We are jumping to conclusions. Either way, I'm sure this girl got paid what she considered a fair price...

InfiltratorN7 said...

Anonymous said: “Do we actually know what this film is about, or are we just jumping to conclusions based on the title? If you look at the very top of the poster, it clearly states "There are two sides to every story". Perhaps this film actually explores the positive of Lolita...”

^^^ That’s not how I interpreted the tagline. It sounded more like it’s slanted towards a let’s look at both sides of paedophilia, are they to blame for their own behaviour/condition/fetish or is society or the fashion industry or the girls themselves? That was my initial interpretation. But having not seen the documentary myself you could be right (I would hope!).

I found the following blurbs on the documentary and it does sound like it is looking at different perspectives on the causes behind paedophilia. Either way such a documentary is bound to be contentious:-

“For the first time a documentary, by Jan-Willem Breure, examines the global impact of pedophilia from a cultural and professional perspective.

We live in a society that condemns pedophiles, though biological instinct and world cultures throughout history suggest that an attraction to adolescents is as natural as it is unavoidable. The fashion industry on the one hand sexualizes ever-younger girls while those who act on these instincts are reviled. According to Jan-Willem Breure, the apparent hypocrisy at the heart of society forces the question: What do we mean when we talk about Pedophilia? Are All Men Pedophiles?

Director Jan-Willem Breure explores the difference between us and pedophiles. Tackling topics such as the Catholic Church, School Abuse, Islam, Fashion Industry, Female Pedophiles, Child Pornography and Teen Sex.

The documentary reveals the missing link between pedophiles and non-pedophiles.”
(Source: http://www.prweb.com/releases/2011/12/prweb9032770.htm).

and
“We live in a society that condemns pedophiles, though biological instinct and world cultures throughout history suggest that an attraction to adolescents is as natural as it is unavoidable. The fashion industry on the one hand sexualises ever younger girls while those who act on these instincts are reviled. The apparent hypocrisy at the heart of society forces the question: What do we mean then when we talk about Pedophilia?

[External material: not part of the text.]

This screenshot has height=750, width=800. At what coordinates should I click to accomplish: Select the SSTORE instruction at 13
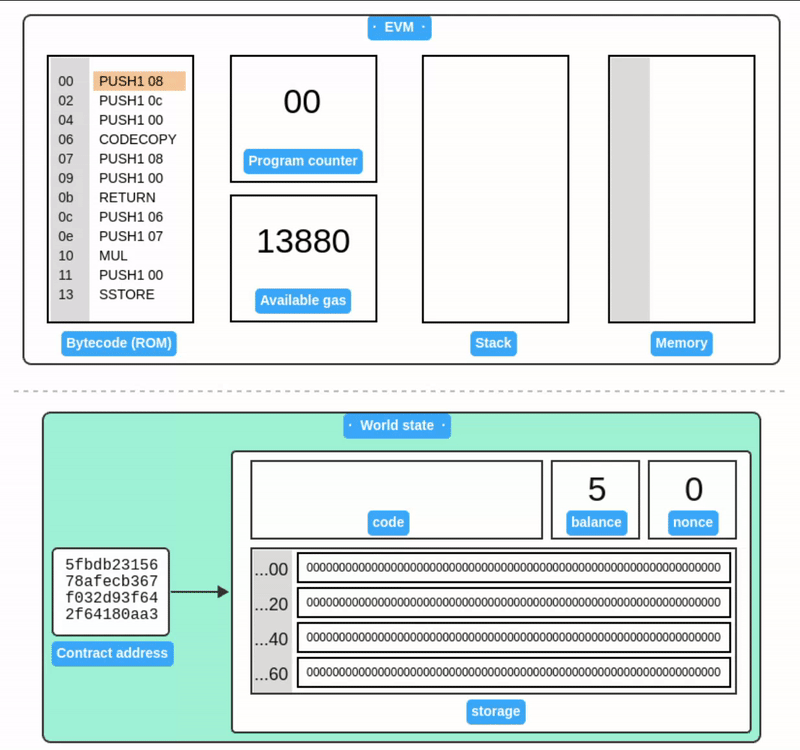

This films broad canvas takes in how our evolution and biological make-up have through-out history created cultures where what would today be called Pedophilia has passed without note, and with the complicity of all religions. It also looks at how media definitions differ to scientific ones, whether Pedophilia could be considered a sexuality, how the definition differs between modern societies as well as presenting the testimony of both victims and perpetrators.

In conclusion, we are faced with both the contradiction of a society which fetishizes youth and the question: Are All Men Pedophiles?”
(Source: http://www.sidewaysfilm.com/?p=1549).

InfiltratorN7 said...

I forgot to add. If it does turn out to have a slant towards blaming girls for being provactive and dressing in a sexualised way I can imagine sites like The F Word and Feministing will be all over this documentary. In feminism there is a lot of work, campaigning and focus on the problem of victim blaming, particularly in cases of rape so if this documentary does end up blaming victims (girls and boys alike) for being targeted by paedophiles I can imagine this would start up a shit storm in the feminist communities.

Jo said...

Just signed it. Thank for for bringing attention to the petition.